Teks Pilihan:
Banyak hal lain yang bisa kita lakukan dan dapatkan sebenarnya dari sini. Ambil contoh seandainya ada salah seorang alumni UI yang kuliah di Jepang dan dia mengetahui akan ada konferensi roket internasional. Maka meskipun bukan almamaternya, ia akan tetap mengajak kawan-kawannya dari Teknik Dirgantara ITB untuk berpartisipasi. Misalnya lagi ada alumni ITB di Swiss yang mengetahui ada program short research di CERN, maka ia tidak akan sungkan mengompor-ngompori temannya dari Teknik Nuklir UGM untuk ikut mendaftar. Dan bila ada mahasiswa Komunikasi UGM mengetahui akan ada seminar mengenai submarine di London yang masih mencari nara sumber, maka dia akan langsung menawarkan untuk mengundang lulusan Teknik Perkapalan UI. Ini adalah beberapa karakter yang mengedepankan kepentingan bangsa dibandingkan egoisme pribadi.
Pola pemikiran berebut job vacancy bagi lulusan UI, UGM, dan ITB seharusnya sudah dibuang ke tong sampah sejak dulu. Untuk apa kuliah di kampus terbaik jika akhirnya kita hanya menjadi karyawan perusahaan-perusahaan asing dimana seberapa keraspun kita bekerja tidak akan pernah menyentuh jabatan teratas. Rencana hidup setelah lulus akan bertitel sebagai JOB SEEKER seharusnya diubah menjadi JOB GIVER.
Bayangkan saja, apabila banyak lulusan kampus tersebut bisa menggalang kekuatan untuk bersatu menumbuhkan industri-industri baru di negara kita, tentu negara kita seperti diberikan jet engineyang bisa membuatnya terbang ke atas dalam waktu yang singkat. Selain itu, jika alumni UI, UGM, maupun ITB yang berprestasi bisa dikumpulkan dalam satu wadah, maka kita tidak perlu repot-repot lagi mencari mata air ilmu dari negara lain.

Daftar Tugas:
(1) Program studi apa saja yang disebut dalam teks tentang alumni UI, UGM, dan ITB, beserta kampusnya masing-masing?
(2) Teruskan teks tentang alumni UI, UGM, dan ITB mulai setelah kalimat terakhirnya.

(Data sumber)
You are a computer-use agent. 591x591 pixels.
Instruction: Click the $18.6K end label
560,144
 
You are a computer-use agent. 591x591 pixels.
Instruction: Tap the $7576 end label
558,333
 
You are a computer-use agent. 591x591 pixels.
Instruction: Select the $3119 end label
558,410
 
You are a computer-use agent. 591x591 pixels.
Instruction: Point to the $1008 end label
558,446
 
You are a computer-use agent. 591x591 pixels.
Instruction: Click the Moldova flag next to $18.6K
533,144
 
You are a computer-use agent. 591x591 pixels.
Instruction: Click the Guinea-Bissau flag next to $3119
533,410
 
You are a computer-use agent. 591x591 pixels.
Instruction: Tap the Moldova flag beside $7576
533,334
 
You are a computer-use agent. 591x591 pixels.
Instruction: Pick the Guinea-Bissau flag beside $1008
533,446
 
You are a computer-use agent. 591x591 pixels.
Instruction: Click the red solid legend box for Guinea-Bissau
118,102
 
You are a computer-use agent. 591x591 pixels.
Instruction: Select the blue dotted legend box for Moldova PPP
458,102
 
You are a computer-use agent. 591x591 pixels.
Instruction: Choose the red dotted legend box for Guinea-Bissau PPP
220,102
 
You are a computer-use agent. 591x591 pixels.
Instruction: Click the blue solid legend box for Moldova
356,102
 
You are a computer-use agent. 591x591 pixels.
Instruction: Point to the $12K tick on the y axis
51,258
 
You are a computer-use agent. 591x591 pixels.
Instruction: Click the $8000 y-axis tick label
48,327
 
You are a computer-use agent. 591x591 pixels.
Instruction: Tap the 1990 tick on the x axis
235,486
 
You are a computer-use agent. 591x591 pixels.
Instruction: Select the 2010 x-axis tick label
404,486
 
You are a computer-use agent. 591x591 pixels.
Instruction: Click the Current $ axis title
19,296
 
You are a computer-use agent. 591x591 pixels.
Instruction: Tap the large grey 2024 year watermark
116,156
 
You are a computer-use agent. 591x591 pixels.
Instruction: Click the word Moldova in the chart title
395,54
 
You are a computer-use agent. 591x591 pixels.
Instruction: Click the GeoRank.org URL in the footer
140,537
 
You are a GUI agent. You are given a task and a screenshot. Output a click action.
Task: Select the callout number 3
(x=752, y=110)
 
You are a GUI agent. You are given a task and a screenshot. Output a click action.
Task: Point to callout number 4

Kunci Jawaban:
(1)
- Teknik Dirgantara (ITB)
- Teknik Nuklir (UGM)
- Komunikasi (UGM)
- Teknik Perkapalan (UI)

(2)
Justru kita bisa menjadikan Indonesia sebagai salah satu negara maju yang menjadi tujuan orang asing untuk memperoleh pendidikan. Jadi, pemikiran-pemikiran linear bak mencari kerja setelah kuliah ataupun mengais beasiswa di luar negeri seharusnya bisa direkayasa agar kita justru yang memberi kerja serta menebarkan banyak kesempatan beasiswa.
“Para Visioner adalah orang-orang yang pemikirannya Out of The Box” (Prof Gumilar Rusliwa Soemantri – Rektor UI)
Nasionalisme bisa ditumbuhkan kapanpun, dimanapun, dan oleh siapapun. Kecintaan pada negeri ini tidak ditunjukkan dengan cara menyanyikan Indonesia Raya keras-keras di tengah Bundaran HI. Cinta butuh pembuktian, cinta butuh pengorbanan! Perasaan senasib dan seidentitas bisa menjadidriving force yang sangat baik agar kita tetap konsisten bersama-sama memperjuangkan kesejahteraan 250 juta rakyat Indonesia. Hanya orang CUPU yang masih bersikap egois dan arogan.
Kita harus bisa bertindak lebih cekatan dan melihat peluang-peluang apa yang semenjak dahulu luput dari penglihatan kita. Di saat-saat kritis seperti ini, kita bukan hanya perlu berjalan maju, kita butuh loncatan besar untuk meraih cita-cita mulia bangsa ini.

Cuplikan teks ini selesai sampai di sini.